The level of international trade is a relevant indicator of economic growth worldwide. Foreign exchange markets facilitate this trade by providing a resource where currencies from all nations can be bought and sold.

In addition to international trade, there is a second motivation for international financial activity. Many firms make long-term investments in productive assets in foreign countries. When a firm decides to build a factory in a foreign country, it has likely considered a variety of issues. For example: Where should the funds needed to build the factory be raised? What kinds of tax agreements exist between the home and foreign countries that may influence the after-tax profitability of the new venture? and many others questions.

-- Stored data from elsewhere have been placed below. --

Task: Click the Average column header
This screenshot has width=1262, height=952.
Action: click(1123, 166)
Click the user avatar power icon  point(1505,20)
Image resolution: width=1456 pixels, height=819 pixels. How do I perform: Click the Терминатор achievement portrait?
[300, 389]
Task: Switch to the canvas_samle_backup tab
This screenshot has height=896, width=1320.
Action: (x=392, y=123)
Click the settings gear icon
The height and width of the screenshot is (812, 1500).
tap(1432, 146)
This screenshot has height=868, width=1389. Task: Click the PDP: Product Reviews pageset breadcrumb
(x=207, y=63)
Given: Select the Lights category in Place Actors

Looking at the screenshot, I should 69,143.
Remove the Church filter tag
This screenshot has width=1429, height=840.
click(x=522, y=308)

The International Finance Corporation (IFC) is the member of the World Bank Group that promotes the growth of the private sector in less developed member countries. The IFC's principal activity is helping finance individual private enterprise projects that contribute to the economic development of the country or region where the project is located. The IFC is the World Bank Group's investment bank for developing countries. It lends directly to private companies and makes equity investments in them, without guarantees from governments, and attracts other sources of funds for private-sector projects. IFC also provides advisory services and technical assistance to governments and businesses.

In other words, International Finance Corporation (IFC) is the lender known 'round the world. IFC promotes economic development worldwide by providing loans and equity financing for private-sector investment. The IFC typically focuses on small and midsized businesses, financing projects in all types of industries, including manufacturing, infrastructure, tourism, health, education, and financial services. Established in 1956, the IFC is part of the World Bank group. Although it often acts in concert with the World Bank and shares its president, the IFC is legally and financially autonomous. It is owned by nearly 180 member countries.

The IFC generally operates independently as it is legally and financially autonomous with its own Articles of Agreement, share capital, management and staff. The IFC has 2,400 staff; 178 members; and lends in 80 countries, with 40 per cent of its investments in the financial sector. The IFC's worldwide committed portfolio as of financial year 2005 was $19.3 billion for its own account and $5.3 billion held for participants in loan syndications.